# Алгоритм градиента стратеги

In [None]:
import gymnasium as gym
import torch

In [None]:
cartpole_env = gym.make('CartPole-v1')
n_state = cartpole_env.observation_space.shape[0]
n_action = cartpole_env.action_space.n

print(f'Размерность матрицы весов: {n_state}x{n_action}')

In [None]:
current_state, _ = cartpole_env.reset()
current_state = torch.from_numpy(current_state).float()
print(f'Начальное состояние системы: S={current_state}')


In [None]:
# Генерим случайную матрицу весов
episode_weight = torch.rand(n_state, n_action)
print(f'Случайная матрица весов: {episode_weight}')

In [None]:
actions = torch.matmul(current_state, episode_weight)
print(f'Умножение вектора состояния S на матрицу весов дает вектор действий: A={actions}')

In [None]:
current_probs = torch.nn.Softmax(dim=None)(actions)
print(f'Распределение вероятностей действий: {current_probs}')

In [None]:
# выбираем действие с заданной вероятностью
current_action = int(torch.bernoulli(current_probs[1]).item())
print(f'Выбранное действие согласно распределению вероятностей: {current_action}')

In [None]:
# расчет градиента
current_d_softmax = torch.diag(current_probs) - current_probs.view(-1, 1) * current_probs
print(f'Производные: d_softmax={current_d_softmax}')
current_d_log = current_d_softmax[current_action] / current_probs[current_action]
print(f'Производные логарифма стратегии: {current_d_log}')
current_grad = current_state.view(-1, 1) * current_d_log
print(f'Градиент: {current_grad}')

In [None]:
def run_episode(env : gym.Env, weight):
    state, _ = env.reset()
    grads = []
    episode_reward = 0
    is_done = False
    is_truncated = False
    while not is_done and not is_truncated:
        state = torch.from_numpy(state).float()
        z = torch.matmul(state, weight)
        probs = torch.nn.Softmax()(z)
        action = int(torch.bernoulli(probs[1]).item())
        d_softmax = torch.diag(probs) - probs.view(-1, 1) * probs
        d_log = d_softmax[action] / probs[action]
        grad = state.view(-1, 1) * d_log
        grads.append(grad)
        state, reward, is_truncated, is_done, _ = env.step(action)
        episode_reward += reward
        if is_done:
            break
    return episode_reward, grads

## Обучение модели через обновление весов с помощью градиентов

In [None]:
n_episode = 1000
learning_rate = 0.001

total_rewards = []

# Веса задают политику выбора действия
weight = torch.rand(n_state, n_action)

for episode in range(n_episode):
    total_reward, gradients = run_episode(cartpole_env, weight)
    print('Episode {}: {}'.format(episode + 1, total_reward))
    # веса обновляем после прохождения всего эпизода - стратегия Монте-Карло
    for i, gradient in enumerate(gradients):
        weight += learning_rate * gradient * (total_reward - i)
    total_rewards.append(total_reward)

print('Average total reward over {} episode: {}'.format(n_episode, sum(total_rewards) / n_episode))

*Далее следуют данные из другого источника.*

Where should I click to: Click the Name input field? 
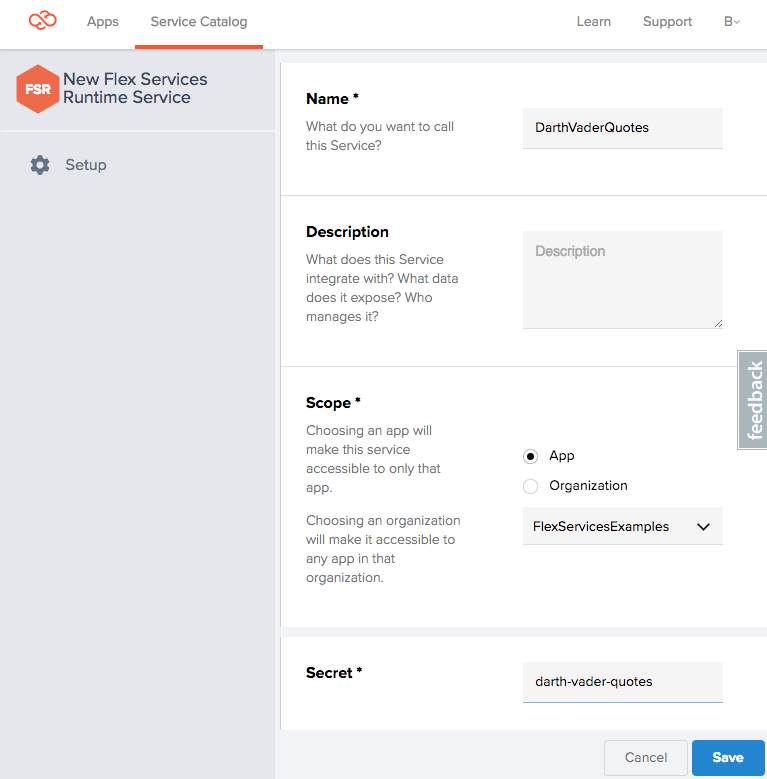click(622, 128)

## Тестирование модели, используя готовые веса (политику)

In [None]:
n_episode_eval = 100
total_rewards_eval = []
for episode in range(n_episode_eval):
    # Используем готовые веса (политику)
    total_reward, _ = run_episode(cartpole_env, weight)
    print('Episode {}: {}'.format(episode+1, total_reward))
    total_rewards_eval.append(total_reward)

print('Average total reward over {} episode: {}'.format(n_episode, sum(total_rewards_eval) / n_episode_eval))